* [MATERIAL PROVIDED]
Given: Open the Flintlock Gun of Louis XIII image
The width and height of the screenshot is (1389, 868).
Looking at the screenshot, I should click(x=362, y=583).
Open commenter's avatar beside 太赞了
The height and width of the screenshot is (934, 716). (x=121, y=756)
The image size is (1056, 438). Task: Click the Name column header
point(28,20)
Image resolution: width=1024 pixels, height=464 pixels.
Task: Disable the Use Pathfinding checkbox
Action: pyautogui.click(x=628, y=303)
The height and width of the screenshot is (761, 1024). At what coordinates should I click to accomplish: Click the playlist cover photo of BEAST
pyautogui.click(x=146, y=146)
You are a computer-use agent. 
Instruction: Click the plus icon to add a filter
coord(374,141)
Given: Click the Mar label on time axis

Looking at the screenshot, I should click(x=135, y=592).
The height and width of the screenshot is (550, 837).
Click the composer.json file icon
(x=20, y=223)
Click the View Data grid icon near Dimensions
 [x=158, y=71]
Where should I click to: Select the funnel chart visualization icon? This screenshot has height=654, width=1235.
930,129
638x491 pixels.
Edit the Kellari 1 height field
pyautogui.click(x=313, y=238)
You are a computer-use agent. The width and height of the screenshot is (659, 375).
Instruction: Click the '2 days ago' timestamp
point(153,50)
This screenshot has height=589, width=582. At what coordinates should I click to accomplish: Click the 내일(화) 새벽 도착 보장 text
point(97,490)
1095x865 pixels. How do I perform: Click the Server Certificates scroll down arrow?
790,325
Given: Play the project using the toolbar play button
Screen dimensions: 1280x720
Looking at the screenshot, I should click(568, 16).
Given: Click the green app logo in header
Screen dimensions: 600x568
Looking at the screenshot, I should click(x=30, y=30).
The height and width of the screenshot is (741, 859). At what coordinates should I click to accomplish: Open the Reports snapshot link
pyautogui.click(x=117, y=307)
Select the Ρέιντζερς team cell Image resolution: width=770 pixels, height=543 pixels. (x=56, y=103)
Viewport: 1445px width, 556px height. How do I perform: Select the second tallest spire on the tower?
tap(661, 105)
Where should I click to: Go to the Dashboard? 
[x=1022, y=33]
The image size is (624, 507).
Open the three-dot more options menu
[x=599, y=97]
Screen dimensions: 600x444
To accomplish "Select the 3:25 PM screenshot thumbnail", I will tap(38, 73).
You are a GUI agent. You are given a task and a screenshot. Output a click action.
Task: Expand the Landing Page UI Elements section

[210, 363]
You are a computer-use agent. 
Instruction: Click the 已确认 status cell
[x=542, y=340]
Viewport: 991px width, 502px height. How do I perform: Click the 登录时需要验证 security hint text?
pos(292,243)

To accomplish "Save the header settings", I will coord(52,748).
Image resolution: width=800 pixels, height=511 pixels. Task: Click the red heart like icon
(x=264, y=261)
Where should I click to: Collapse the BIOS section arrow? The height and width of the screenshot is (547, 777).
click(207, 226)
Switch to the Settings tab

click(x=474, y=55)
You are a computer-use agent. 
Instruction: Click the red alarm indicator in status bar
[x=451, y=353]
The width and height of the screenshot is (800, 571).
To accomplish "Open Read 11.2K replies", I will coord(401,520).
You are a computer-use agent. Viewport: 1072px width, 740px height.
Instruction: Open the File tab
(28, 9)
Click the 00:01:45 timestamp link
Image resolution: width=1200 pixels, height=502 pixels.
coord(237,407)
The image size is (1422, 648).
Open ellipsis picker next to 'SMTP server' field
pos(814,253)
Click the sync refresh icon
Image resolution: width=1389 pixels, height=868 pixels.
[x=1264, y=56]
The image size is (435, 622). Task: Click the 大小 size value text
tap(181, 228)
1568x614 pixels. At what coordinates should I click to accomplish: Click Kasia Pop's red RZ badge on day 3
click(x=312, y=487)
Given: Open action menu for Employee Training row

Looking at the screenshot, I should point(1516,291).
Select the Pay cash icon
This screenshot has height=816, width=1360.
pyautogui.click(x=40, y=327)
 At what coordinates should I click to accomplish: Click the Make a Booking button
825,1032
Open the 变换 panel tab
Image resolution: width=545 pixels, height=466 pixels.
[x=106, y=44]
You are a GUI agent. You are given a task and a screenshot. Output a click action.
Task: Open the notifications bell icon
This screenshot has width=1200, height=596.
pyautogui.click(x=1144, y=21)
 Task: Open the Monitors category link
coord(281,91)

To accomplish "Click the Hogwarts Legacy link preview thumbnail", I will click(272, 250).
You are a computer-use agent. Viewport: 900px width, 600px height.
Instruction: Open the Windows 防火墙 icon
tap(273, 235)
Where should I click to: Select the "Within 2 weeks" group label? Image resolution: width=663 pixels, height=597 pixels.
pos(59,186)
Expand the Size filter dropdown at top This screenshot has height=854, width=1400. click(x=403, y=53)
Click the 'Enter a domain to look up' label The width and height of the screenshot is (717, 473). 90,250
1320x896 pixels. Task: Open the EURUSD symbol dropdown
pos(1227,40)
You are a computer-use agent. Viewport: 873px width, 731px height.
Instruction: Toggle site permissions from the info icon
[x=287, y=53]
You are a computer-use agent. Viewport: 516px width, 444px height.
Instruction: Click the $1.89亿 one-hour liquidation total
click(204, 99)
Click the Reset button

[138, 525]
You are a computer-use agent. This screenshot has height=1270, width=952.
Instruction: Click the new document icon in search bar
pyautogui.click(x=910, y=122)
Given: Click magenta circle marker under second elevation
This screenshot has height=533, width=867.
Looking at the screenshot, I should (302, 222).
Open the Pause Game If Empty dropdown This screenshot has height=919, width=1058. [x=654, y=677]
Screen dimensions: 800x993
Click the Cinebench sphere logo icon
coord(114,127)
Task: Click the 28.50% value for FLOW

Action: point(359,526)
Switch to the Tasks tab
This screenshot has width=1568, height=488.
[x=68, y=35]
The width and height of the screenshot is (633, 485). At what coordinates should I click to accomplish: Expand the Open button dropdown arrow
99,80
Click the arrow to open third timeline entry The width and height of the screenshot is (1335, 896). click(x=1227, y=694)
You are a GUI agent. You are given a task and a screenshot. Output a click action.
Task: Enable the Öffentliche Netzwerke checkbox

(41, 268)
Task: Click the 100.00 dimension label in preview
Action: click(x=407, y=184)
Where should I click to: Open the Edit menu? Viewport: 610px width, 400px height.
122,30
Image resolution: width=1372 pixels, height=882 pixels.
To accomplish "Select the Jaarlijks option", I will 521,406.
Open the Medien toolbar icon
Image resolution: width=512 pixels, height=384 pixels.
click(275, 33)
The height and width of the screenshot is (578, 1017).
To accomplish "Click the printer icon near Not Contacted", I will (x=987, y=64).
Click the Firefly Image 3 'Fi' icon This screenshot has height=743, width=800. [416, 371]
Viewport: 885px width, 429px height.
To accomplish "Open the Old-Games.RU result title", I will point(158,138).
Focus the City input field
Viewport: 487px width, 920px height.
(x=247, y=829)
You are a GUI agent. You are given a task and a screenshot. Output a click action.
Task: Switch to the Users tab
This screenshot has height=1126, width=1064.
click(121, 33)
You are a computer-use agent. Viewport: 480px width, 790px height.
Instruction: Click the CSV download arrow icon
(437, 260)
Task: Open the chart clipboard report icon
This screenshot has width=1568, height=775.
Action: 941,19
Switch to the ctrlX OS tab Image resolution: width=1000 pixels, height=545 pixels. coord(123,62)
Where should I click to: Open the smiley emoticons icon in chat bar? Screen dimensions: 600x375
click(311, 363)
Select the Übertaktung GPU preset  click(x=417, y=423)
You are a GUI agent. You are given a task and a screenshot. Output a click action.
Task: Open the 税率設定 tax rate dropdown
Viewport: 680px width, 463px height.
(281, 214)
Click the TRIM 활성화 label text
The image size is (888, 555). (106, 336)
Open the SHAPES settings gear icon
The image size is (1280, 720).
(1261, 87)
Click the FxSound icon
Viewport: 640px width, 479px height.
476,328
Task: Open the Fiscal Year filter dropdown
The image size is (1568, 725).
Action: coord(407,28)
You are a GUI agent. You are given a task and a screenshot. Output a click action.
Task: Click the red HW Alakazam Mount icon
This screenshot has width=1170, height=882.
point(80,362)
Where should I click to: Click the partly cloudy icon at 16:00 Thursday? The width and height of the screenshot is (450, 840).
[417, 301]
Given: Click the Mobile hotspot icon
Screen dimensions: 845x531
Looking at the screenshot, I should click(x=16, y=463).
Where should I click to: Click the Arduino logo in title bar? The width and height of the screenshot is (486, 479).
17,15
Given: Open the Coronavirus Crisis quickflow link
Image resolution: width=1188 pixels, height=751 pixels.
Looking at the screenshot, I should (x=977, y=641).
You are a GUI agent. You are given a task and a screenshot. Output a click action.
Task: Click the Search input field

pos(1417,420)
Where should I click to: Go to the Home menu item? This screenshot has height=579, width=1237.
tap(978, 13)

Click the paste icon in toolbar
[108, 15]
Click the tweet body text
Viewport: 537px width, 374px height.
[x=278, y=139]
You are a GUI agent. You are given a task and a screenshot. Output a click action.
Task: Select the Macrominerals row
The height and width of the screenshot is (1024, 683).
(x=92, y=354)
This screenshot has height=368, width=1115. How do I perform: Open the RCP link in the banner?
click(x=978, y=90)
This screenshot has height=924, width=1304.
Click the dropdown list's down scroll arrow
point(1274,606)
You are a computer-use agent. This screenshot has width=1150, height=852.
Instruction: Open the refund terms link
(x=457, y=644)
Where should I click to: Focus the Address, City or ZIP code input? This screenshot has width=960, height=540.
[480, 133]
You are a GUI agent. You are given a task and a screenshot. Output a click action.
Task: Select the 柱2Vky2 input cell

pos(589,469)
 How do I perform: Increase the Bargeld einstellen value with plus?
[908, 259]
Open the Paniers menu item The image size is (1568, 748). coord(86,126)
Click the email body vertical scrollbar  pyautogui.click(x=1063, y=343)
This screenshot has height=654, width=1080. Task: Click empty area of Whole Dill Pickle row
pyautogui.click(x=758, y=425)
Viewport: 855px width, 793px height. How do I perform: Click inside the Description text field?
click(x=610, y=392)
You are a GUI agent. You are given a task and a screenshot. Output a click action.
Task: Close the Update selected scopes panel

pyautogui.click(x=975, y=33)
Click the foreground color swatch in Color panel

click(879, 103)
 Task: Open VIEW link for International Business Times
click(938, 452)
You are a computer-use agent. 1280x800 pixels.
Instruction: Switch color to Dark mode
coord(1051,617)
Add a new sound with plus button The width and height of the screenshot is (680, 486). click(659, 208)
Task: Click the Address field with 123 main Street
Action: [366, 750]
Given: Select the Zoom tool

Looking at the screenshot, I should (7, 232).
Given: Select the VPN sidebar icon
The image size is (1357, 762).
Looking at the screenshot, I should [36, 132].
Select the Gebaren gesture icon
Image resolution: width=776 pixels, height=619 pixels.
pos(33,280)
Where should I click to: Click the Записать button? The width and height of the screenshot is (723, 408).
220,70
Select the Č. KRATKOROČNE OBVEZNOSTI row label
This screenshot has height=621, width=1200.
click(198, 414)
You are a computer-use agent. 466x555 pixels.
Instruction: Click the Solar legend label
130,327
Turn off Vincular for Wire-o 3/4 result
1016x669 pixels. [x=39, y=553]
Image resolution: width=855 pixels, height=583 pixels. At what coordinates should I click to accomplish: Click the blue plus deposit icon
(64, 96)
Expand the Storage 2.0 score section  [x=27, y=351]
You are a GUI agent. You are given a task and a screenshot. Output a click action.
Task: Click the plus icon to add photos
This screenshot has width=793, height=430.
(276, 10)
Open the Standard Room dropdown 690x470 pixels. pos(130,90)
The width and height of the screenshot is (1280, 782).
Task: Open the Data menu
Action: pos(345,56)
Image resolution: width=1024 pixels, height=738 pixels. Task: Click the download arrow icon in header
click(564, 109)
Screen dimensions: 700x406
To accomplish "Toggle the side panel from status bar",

* [INSTRUCTIONS TO FOLLOW] Scan the listing above, and wherever a line holds the word "thumbnail", copy it.

* [YOUR SOLUTION]
To accomplish "Select the 3:25 PM screenshot thumbnail", I will tap(38, 73).
To accomplish "Click the Hogwarts Legacy link preview thumbnail", I will click(272, 250).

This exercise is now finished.